### Data records:
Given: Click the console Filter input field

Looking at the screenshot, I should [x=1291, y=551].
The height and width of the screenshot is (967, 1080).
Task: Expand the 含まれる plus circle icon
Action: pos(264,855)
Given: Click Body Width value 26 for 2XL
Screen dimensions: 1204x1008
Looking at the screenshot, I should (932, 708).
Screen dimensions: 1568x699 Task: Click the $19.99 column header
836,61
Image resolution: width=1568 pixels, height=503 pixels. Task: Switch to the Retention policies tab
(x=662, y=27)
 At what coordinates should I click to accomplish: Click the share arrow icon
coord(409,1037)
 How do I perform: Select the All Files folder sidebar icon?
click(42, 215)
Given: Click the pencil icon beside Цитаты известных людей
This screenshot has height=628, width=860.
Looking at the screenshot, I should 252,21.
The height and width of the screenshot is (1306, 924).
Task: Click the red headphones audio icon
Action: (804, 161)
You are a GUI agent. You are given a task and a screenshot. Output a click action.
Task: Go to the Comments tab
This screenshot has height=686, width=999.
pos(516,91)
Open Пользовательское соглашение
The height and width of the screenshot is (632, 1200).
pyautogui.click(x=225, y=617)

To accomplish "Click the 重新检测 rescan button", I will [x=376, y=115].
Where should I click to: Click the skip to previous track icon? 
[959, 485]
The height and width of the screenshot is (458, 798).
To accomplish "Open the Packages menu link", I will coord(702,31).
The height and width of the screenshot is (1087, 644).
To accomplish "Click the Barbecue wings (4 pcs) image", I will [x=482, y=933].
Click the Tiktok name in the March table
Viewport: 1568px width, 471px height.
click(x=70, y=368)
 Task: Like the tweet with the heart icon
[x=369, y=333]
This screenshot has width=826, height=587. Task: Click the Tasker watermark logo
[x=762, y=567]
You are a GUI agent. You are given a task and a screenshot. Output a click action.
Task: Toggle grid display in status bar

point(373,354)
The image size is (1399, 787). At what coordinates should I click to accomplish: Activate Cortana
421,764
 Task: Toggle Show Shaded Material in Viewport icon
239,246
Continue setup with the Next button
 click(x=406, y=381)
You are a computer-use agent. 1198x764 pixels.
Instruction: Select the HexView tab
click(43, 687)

### Work instruction:
Find the lines in the data that include "Open", then copy each of them.

### Reply:
Open Пользовательское соглашение
To accomplish "Open the Packages menu link", I will coord(702,31).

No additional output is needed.